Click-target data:
━━━━━━━━━━━━━━━━
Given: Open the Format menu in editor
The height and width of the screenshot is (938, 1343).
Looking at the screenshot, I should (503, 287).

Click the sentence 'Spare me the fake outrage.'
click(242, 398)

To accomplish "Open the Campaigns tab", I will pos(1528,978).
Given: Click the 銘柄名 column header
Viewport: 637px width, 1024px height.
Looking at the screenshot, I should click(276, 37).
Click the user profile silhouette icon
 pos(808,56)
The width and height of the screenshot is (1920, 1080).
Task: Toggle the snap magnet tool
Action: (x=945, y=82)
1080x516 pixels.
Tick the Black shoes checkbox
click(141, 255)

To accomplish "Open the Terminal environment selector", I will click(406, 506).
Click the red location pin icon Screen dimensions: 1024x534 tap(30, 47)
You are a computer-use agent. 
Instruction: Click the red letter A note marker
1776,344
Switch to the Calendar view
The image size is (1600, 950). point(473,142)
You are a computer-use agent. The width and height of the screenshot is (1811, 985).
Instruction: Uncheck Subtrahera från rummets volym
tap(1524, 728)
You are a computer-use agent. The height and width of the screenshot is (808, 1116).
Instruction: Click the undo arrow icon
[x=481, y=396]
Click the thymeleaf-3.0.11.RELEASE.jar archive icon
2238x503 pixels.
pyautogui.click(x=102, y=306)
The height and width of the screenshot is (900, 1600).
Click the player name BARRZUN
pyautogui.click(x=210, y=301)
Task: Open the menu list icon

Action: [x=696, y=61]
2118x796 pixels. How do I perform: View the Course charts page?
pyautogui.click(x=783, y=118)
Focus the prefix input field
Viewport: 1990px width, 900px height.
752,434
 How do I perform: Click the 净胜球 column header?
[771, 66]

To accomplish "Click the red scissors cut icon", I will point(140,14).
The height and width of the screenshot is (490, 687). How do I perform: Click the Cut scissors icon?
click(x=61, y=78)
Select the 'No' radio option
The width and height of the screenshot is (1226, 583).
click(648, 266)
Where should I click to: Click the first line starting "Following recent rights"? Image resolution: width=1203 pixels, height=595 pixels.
━━━━━━━━━━━━━━━━
**WHAT TO PRODUCE:** Copy out every one of the lines above word for word, leaving nothing out and changing nothing.

**OUTPUT FOR THIS TASK:**
Given: Open the Format menu in editor
The height and width of the screenshot is (938, 1343).
Looking at the screenshot, I should (503, 287).

Click the sentence 'Spare me the fake outrage.'
click(242, 398)

To accomplish "Open the Campaigns tab", I will pos(1528,978).
Given: Click the 銘柄名 column header
Viewport: 637px width, 1024px height.
Looking at the screenshot, I should click(276, 37).
Click the user profile silhouette icon
 pos(808,56)
The width and height of the screenshot is (1920, 1080).
Task: Toggle the snap magnet tool
Action: (x=945, y=82)
1080x516 pixels.
Tick the Black shoes checkbox
click(141, 255)

To accomplish "Open the Terminal environment selector", I will click(406, 506).
Click the red location pin icon Screen dimensions: 1024x534 tap(30, 47)
You are a computer-use agent. 
Instruction: Click the red letter A note marker
1776,344
Switch to the Calendar view
The image size is (1600, 950). point(473,142)
You are a computer-use agent. The width and height of the screenshot is (1811, 985).
Instruction: Uncheck Subtrahera från rummets volym
tap(1524, 728)
You are a computer-use agent. The height and width of the screenshot is (808, 1116).
Instruction: Click the undo arrow icon
[x=481, y=396]
Click the thymeleaf-3.0.11.RELEASE.jar archive icon
2238x503 pixels.
pyautogui.click(x=102, y=306)
The height and width of the screenshot is (900, 1600).
Click the player name BARRZUN
pyautogui.click(x=210, y=301)
Task: Open the menu list icon

Action: [x=696, y=61]
2118x796 pixels. How do I perform: View the Course charts page?
pyautogui.click(x=783, y=118)
Focus the prefix input field
Viewport: 1990px width, 900px height.
752,434
 How do I perform: Click the 净胜球 column header?
[771, 66]

To accomplish "Click the red scissors cut icon", I will point(140,14).
The height and width of the screenshot is (490, 687). How do I perform: Click the Cut scissors icon?
click(x=61, y=78)
Select the 'No' radio option
The width and height of the screenshot is (1226, 583).
click(648, 266)
Where should I click to: Click the first line starting "Following recent rights"? Image resolution: width=1203 pixels, height=595 pixels.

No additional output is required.